* Supplied text:
▼

Black No More’s cast is led by Brandon Victor Dixon, who took over the role of Aaron Burr from Philadelphia singer-actor Leslie Odom Jr. in the original Hamilton production .

Dixon plays Max Disher, who volunteers to be the first case in hopes of bettering his opportunities for advancement in a white-dominated society. When the procedure succeeds, he’s confronted with a series of moral dilemmas when he’s welcomed by racist white characters who would previously have despised him.

The idea for the play initiated with Ridley, who told the New York Times he was taken with the “wit and unbridled satire. So much of the writing was timely and timeless and painful and painless,” he said of Schuyler’s novel, which author Ishmael Reed has called “an American classic.”

Ridley aimed to do tackle Black No More either as a film or a straight play. Elliott thought it could work as a musical.

“If you can locate a human element in a satire, then it can be a great musical,” Elliott said, citing Chicago and Singing In The Rain.

“I’ve always loved The Roots,” Elliott says. “For their music, and their progressive politics, and Tariq’s genius. I thought he might understand this piece and be able to write it.”

When the rapper learned of Black No More’s premise, “I thought it was crazy,” says Trotter, 48, speaking from his home in Maplewood, N.J. “I thought it was audacious. It wasn’t easy to get my head around.”

Trotter knew Schuyler’s source material was potentially explosive. “It definitely feels a little dangerous. But I feel like consciousness is dangerous. The truth is dangerous. Art is dangerous.”

Black No More includes scenes and songs where an incendiary word is said out loud. When first heard from a white character in the first act during a matinee last weekend, the audience gasped.

“The use of the N-word is something that snaps the audience out of the satire and the comedic, more theatrical element and into something that is real,” says Trotter.

▲

* What to do:
1. In the article on the musical Black No More, why does the show use the N-word out loud, according to Trotter? Answer in one to three sentences.
2. Continue the article on the musical Black No More from where it stops.

* Data records:
▼

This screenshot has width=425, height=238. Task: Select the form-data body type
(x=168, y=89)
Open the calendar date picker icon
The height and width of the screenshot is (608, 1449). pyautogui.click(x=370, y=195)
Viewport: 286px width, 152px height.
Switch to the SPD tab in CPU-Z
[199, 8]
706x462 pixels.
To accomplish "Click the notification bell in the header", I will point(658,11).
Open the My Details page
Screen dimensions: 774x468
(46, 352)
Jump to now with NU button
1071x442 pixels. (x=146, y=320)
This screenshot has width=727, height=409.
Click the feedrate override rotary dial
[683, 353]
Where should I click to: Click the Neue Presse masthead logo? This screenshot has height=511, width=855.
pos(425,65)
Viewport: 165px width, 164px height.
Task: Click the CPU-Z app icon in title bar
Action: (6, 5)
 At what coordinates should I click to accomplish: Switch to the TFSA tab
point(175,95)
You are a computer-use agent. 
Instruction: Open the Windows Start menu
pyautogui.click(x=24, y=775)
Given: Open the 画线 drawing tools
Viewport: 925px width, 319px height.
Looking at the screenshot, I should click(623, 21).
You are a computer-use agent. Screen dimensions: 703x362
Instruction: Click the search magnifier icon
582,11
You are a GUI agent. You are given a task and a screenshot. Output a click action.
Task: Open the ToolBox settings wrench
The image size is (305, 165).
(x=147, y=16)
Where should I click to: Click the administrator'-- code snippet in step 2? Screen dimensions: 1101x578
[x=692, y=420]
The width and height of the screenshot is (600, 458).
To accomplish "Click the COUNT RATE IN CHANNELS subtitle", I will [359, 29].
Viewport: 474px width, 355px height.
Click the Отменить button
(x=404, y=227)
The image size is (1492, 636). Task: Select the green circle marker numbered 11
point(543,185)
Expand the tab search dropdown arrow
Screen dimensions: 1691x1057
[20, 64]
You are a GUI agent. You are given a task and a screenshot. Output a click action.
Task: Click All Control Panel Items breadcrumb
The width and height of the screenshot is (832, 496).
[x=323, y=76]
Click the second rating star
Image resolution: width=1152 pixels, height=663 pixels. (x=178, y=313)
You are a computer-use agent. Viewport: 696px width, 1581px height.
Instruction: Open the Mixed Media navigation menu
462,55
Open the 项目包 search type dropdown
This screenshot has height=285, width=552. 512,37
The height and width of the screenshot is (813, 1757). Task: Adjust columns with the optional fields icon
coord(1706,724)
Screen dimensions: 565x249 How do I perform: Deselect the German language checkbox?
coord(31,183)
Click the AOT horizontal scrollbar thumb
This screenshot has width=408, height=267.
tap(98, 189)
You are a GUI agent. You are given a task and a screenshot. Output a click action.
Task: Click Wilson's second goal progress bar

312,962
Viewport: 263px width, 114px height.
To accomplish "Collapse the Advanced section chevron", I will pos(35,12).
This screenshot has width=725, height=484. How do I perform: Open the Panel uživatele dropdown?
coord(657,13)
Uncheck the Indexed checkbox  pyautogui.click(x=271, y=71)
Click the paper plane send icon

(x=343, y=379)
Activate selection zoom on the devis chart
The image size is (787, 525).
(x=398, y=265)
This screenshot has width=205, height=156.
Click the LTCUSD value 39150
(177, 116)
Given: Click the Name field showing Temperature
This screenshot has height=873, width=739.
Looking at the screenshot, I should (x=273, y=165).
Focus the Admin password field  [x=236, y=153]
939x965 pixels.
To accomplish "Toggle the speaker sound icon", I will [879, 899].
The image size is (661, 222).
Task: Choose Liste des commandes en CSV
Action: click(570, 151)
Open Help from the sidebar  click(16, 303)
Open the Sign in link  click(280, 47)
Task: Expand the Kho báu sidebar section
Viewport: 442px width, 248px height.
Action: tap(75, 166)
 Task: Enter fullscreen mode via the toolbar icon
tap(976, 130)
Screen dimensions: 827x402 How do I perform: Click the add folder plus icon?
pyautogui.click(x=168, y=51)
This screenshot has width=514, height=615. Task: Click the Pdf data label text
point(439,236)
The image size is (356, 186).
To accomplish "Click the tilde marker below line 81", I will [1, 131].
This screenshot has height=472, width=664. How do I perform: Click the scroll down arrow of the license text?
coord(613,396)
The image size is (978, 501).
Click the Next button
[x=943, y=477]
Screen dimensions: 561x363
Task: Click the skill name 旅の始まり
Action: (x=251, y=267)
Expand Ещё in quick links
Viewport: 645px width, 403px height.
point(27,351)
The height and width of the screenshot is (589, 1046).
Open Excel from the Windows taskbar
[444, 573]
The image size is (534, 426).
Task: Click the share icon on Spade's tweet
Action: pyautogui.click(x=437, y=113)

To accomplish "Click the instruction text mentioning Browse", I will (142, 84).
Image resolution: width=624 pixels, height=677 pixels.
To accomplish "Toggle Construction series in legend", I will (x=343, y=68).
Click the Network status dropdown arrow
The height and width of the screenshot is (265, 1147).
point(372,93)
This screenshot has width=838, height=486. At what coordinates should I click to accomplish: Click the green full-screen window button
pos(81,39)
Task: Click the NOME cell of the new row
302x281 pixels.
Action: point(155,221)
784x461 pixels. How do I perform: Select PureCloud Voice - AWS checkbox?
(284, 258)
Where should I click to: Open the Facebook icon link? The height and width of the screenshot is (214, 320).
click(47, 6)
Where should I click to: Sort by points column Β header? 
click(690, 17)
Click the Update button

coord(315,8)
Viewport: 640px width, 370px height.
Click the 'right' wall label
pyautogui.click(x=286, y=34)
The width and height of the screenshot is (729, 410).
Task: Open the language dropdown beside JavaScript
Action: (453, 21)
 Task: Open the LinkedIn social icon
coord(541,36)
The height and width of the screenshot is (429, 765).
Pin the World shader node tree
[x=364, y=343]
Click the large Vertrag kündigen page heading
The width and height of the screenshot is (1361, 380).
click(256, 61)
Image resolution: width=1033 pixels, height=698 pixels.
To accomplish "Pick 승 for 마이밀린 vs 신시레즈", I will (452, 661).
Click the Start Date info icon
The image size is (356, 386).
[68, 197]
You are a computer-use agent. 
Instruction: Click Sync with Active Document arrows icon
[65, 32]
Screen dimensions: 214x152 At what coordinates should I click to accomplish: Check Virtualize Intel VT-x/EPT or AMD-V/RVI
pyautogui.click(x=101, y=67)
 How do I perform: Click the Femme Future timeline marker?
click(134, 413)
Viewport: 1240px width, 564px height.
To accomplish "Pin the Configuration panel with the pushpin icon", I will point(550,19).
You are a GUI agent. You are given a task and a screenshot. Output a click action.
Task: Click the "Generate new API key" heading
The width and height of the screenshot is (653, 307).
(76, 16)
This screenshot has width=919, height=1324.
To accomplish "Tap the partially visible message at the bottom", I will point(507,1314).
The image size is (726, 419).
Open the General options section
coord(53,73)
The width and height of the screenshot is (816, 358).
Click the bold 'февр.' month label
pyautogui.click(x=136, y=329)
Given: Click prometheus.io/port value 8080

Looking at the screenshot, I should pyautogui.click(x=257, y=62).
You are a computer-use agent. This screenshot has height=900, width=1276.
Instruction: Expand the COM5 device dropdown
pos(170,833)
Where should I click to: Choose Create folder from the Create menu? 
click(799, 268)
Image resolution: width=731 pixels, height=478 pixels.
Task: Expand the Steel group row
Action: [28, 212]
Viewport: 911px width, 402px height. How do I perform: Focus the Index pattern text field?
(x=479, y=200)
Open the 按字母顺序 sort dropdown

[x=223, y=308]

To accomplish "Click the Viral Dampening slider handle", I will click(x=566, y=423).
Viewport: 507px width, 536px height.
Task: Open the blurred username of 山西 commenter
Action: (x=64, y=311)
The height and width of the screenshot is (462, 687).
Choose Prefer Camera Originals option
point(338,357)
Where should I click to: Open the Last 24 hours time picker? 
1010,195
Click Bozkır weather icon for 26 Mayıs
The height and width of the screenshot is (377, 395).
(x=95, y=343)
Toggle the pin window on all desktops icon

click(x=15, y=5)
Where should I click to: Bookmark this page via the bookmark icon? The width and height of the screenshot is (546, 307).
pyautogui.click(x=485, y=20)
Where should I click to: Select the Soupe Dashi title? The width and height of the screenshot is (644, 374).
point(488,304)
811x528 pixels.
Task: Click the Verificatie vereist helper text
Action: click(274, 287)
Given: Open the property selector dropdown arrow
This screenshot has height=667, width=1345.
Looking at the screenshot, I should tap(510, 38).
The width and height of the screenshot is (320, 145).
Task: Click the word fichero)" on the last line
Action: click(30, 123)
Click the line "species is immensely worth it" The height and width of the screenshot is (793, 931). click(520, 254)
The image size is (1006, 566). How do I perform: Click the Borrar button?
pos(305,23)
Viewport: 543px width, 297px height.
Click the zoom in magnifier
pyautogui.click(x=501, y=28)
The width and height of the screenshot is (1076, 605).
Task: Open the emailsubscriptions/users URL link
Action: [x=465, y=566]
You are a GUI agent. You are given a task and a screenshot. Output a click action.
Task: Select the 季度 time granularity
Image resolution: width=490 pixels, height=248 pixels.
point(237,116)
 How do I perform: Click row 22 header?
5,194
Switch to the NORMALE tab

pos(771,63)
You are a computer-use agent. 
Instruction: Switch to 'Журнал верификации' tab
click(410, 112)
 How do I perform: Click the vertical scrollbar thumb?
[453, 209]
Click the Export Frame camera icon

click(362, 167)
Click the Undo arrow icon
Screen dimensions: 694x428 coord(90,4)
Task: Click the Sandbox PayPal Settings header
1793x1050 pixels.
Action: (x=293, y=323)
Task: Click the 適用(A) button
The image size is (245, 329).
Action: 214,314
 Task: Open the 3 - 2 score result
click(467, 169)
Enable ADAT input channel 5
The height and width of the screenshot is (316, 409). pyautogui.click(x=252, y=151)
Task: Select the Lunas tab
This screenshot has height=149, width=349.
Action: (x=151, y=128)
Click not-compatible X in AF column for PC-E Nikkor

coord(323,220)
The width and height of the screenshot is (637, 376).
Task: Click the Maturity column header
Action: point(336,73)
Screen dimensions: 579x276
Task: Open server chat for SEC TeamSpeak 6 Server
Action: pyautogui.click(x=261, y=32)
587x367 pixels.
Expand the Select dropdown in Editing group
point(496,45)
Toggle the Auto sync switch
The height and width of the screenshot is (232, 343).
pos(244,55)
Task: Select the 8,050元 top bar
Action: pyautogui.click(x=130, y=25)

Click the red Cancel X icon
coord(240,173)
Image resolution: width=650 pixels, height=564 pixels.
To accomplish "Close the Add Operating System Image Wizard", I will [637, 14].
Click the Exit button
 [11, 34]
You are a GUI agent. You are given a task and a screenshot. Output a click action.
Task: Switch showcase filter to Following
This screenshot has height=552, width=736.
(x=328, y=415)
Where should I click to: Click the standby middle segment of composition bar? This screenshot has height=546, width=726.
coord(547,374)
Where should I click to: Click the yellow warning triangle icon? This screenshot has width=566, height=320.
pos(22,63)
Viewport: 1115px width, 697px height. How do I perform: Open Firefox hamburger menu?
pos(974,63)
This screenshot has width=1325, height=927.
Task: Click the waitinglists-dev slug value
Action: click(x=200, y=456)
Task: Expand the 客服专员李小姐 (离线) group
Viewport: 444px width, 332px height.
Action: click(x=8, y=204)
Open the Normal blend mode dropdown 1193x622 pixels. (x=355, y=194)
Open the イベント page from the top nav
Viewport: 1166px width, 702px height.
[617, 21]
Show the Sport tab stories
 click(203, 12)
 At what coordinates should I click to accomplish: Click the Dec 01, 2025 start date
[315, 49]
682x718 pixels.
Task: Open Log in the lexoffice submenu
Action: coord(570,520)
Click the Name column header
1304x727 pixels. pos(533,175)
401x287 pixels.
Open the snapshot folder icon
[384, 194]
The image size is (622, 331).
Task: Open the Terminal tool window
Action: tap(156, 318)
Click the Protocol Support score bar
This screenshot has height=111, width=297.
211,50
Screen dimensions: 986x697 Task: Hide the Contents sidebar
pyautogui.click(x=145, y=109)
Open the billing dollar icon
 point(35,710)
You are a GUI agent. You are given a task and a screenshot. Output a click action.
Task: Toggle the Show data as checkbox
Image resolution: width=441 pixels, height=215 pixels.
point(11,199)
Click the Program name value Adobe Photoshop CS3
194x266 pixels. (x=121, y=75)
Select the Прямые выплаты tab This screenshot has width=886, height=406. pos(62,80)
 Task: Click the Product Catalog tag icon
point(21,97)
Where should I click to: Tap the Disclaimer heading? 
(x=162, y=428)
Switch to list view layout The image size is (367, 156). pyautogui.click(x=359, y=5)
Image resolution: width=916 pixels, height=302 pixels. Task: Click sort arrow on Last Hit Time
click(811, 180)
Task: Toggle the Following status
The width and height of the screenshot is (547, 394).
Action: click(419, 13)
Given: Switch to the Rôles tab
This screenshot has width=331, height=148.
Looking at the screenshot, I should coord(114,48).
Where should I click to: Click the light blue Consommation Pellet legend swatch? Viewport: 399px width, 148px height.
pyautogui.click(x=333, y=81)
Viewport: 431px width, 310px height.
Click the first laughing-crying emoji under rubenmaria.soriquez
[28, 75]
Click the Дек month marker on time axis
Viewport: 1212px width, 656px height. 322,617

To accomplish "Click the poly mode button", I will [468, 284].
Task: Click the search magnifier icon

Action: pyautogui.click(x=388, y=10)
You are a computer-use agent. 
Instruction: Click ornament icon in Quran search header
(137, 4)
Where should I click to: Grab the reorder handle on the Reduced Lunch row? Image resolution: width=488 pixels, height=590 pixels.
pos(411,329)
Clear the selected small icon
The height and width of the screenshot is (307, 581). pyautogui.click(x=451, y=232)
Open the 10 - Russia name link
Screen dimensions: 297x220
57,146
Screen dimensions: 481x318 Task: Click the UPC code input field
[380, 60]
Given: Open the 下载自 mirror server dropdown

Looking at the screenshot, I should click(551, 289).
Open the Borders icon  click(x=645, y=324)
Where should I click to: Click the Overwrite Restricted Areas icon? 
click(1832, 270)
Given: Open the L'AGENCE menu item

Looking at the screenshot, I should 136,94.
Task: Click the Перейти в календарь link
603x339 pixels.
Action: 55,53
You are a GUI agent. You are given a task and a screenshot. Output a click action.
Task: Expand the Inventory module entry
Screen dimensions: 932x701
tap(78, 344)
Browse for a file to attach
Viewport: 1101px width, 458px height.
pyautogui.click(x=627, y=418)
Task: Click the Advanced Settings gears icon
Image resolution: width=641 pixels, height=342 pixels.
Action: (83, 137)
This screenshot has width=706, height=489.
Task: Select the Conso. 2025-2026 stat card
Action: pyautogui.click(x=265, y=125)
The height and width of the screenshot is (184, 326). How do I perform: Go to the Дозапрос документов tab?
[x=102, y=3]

▲

* Responses to the tasks:
1. According to Trotter, saying the N-word out loud snaps the audience out of the satire and the comedic, more theatrical element of the show and into something that is real.

2.
“Every time you hear it, it’s a wake-up call, even if it’s only to your discomfort. It’s part of the American lexicon. John and I made the decision to confront it head-on. It may not be comfortable, but it’s something we all have to deal with, just like we have to learn to interact and coexist with one another.”

» READ MORE: Black Thought is telling his Philly story in a new Audible memoir

Black No More is part of The Roots ever-expanding creative universe that also include 7 Years, Trotter’s entry into the Words & Music series on Amazon’s Audible audiobook service and his partner Ahmir “Questlove” Thompson’s directorial debut, Summer of Soul (...Or When the Revolution Would Not Be Televised), which has been nominated for a best documentary film Oscar.

Trotter says he has eight albums’ worth of new material stored on his phone. Some could be Roots records — the band hasn’t released a new album since 2014 — and some could be released under the Streams of Thought rubric that he uses for solo works, which have reaffirmed his stature as one of the great MCs of all time.

Black Thought and Questlove also appear in animated form in Rise Up, Sing Out, the new short-form educational musical series for kids streaming on Disney+.

Writing for a wide range of characters in Black No More “was a really exciting exercise for me,” Trotter says. “I think it’s made me a better storyteller and a more proficient writer.”

“When Lin-Manuel Miranda came to see the show’s opening preview,” Trotter says with pride, “the first thing he said to me was that there are more ideas packed into these numbers than most shows I’ve seen for a long time.”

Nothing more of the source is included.